(Material to process Opens)

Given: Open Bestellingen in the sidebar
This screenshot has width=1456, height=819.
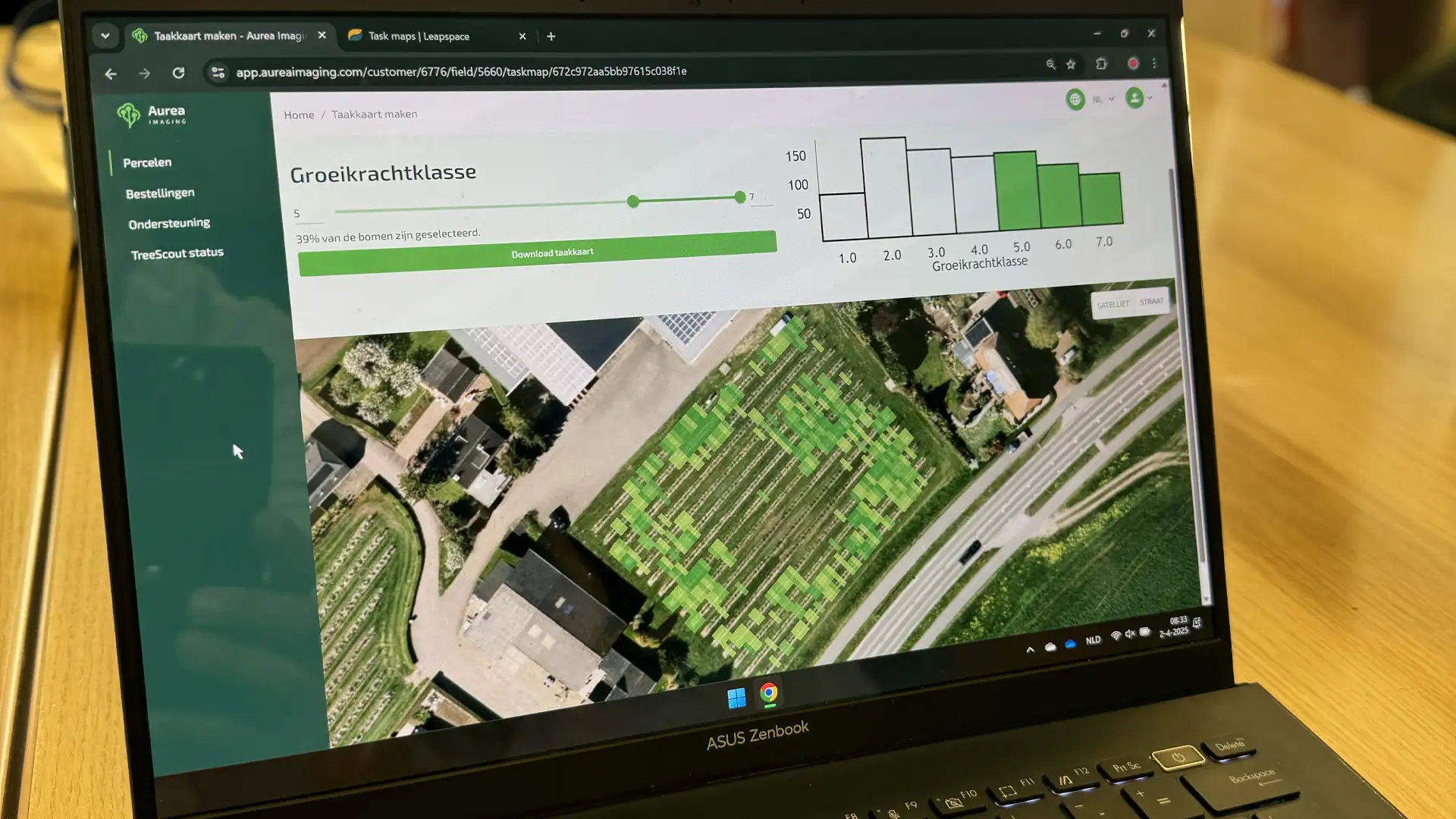Looking at the screenshot, I should 160,193.

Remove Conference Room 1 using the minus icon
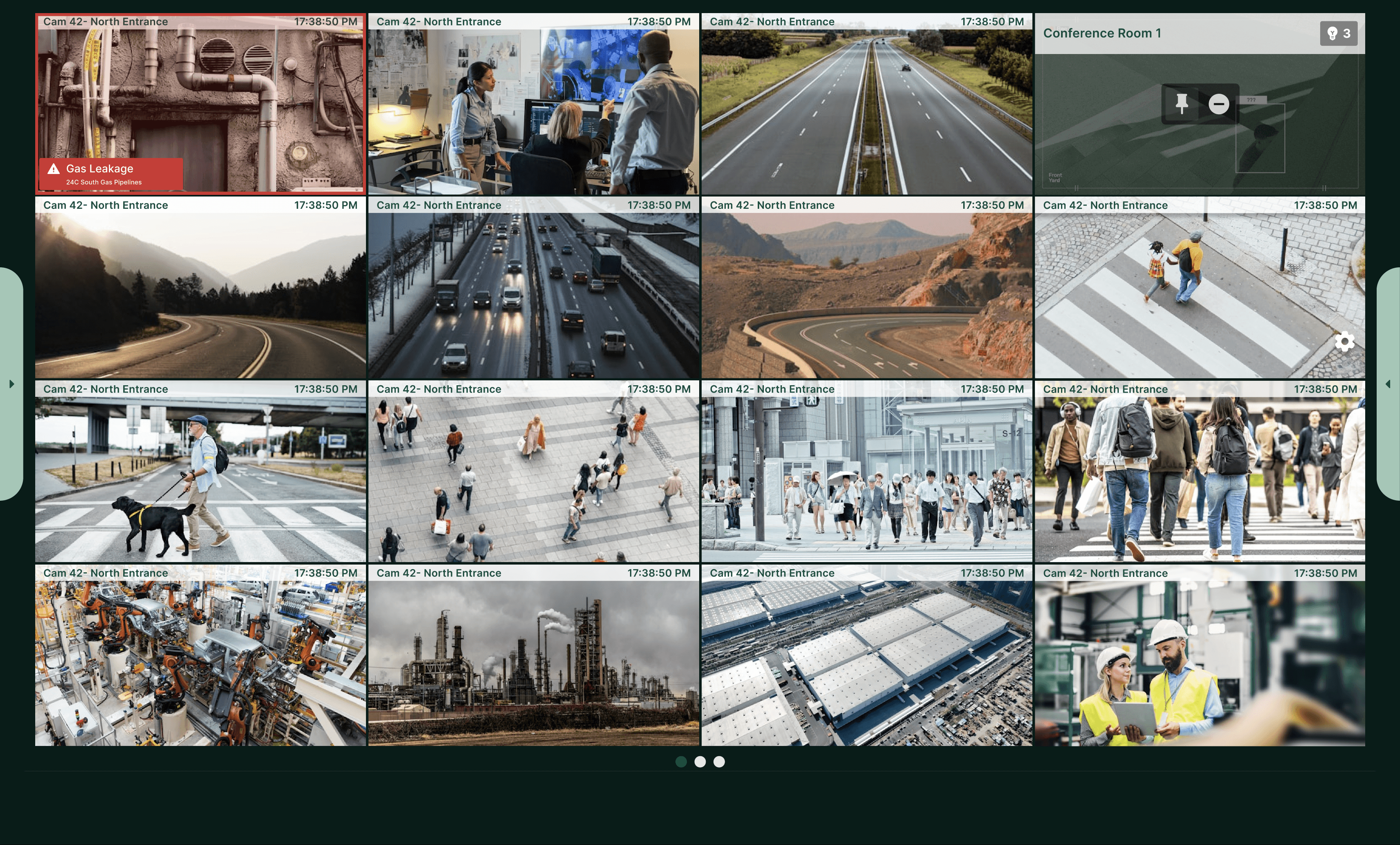[x=1219, y=104]
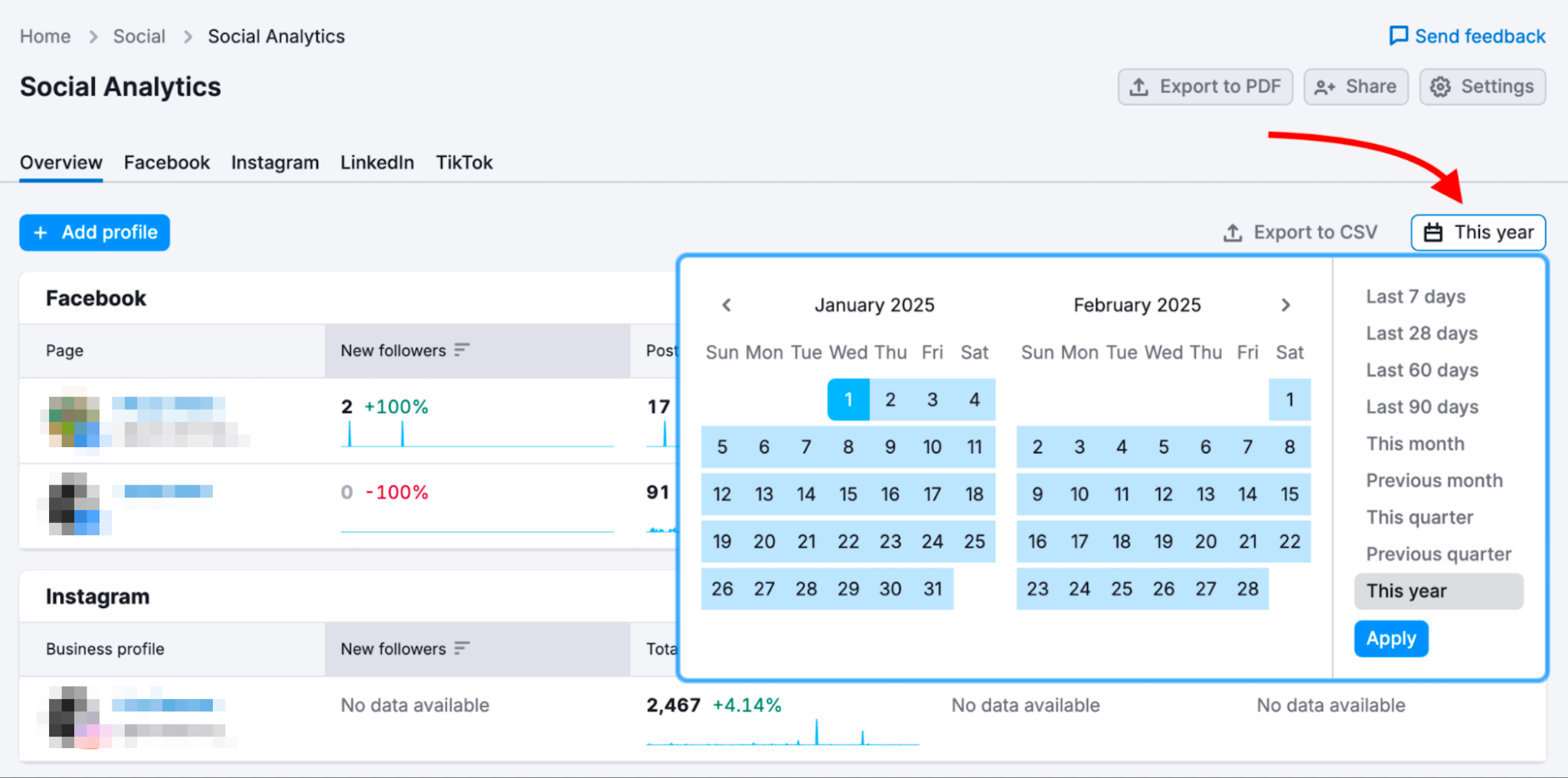1568x778 pixels.
Task: Open the This year date range picker
Action: click(x=1478, y=232)
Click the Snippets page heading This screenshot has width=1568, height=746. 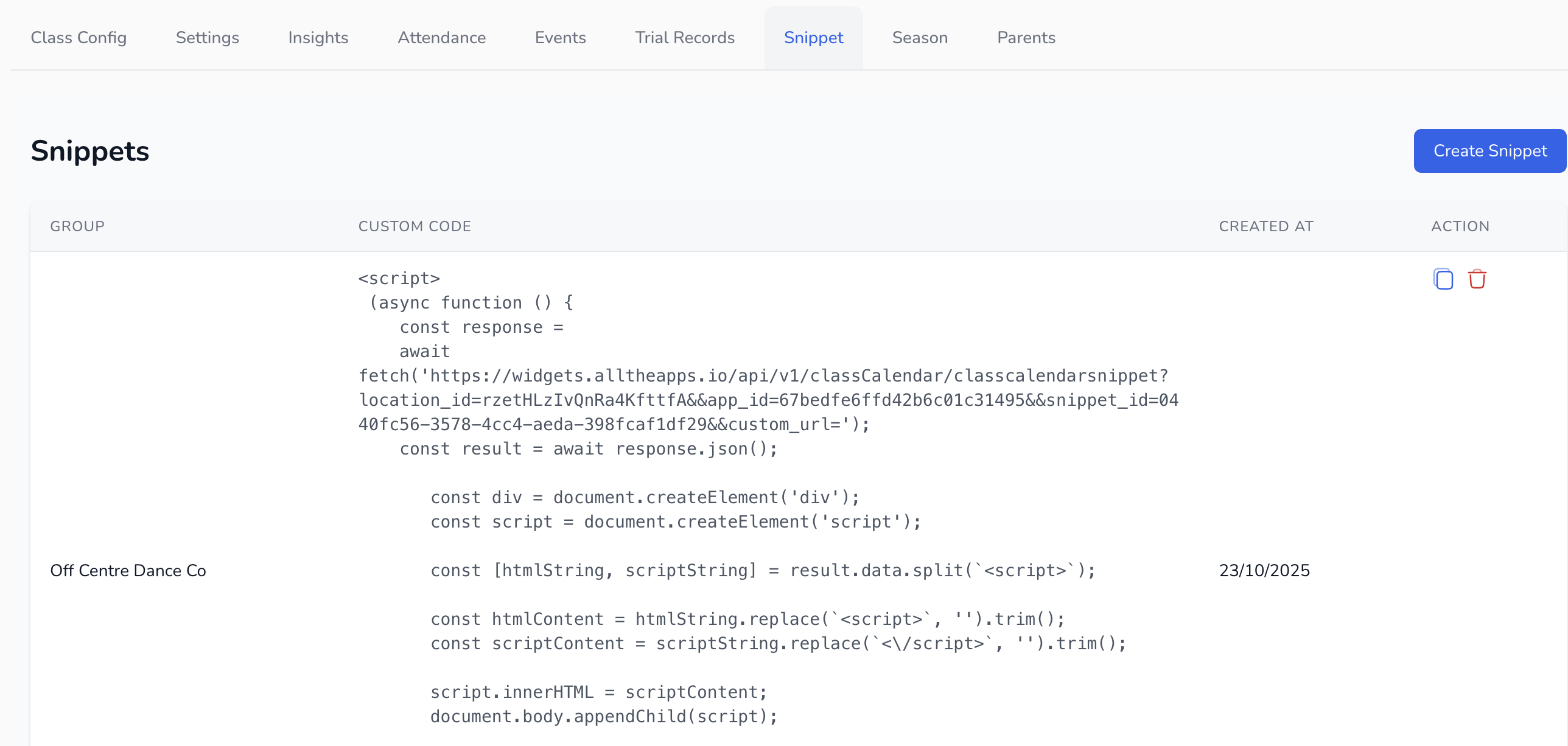[x=90, y=151]
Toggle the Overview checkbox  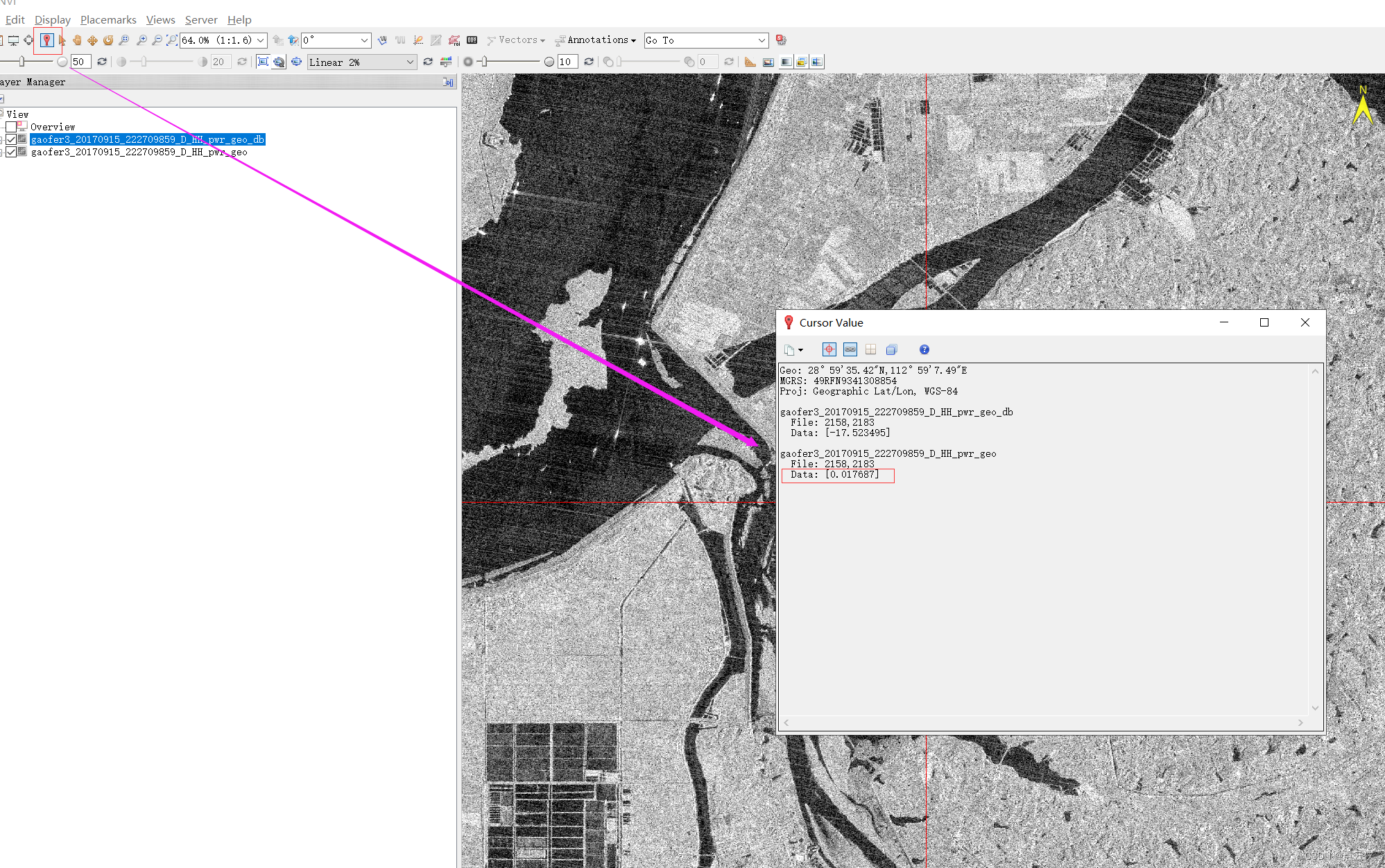coord(11,127)
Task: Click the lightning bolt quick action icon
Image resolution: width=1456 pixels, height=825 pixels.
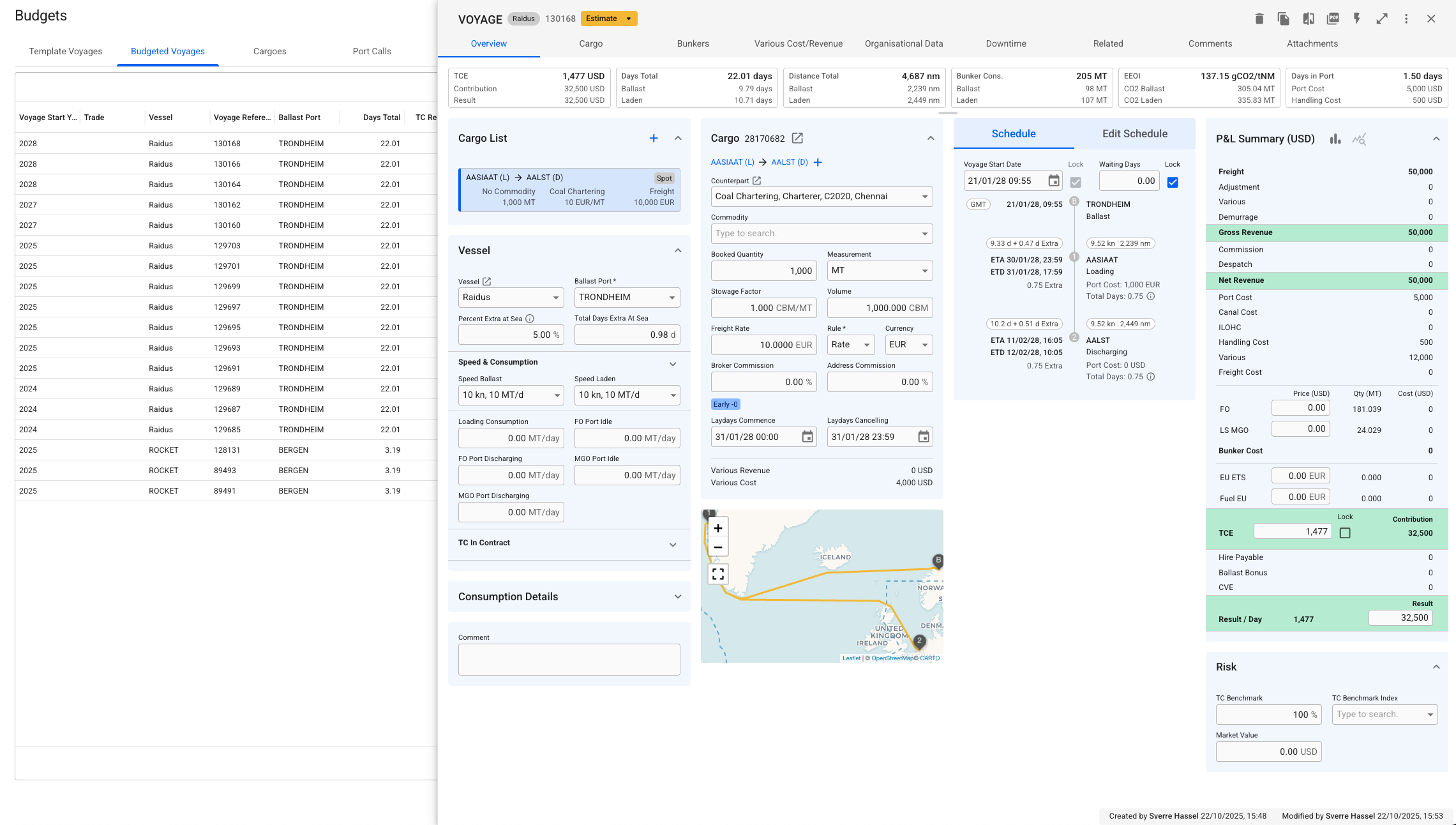Action: tap(1357, 19)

(Material to process Closes)

*About this exercise*:
In the records above, find the line that contains "Task: Click the", then write it out along with every line after it, exactly, through the last one. Leave the pictures out.

*Answer to the problem*:
Task: Click the lightning bolt quick action icon
Image resolution: width=1456 pixels, height=825 pixels.
Action: tap(1357, 19)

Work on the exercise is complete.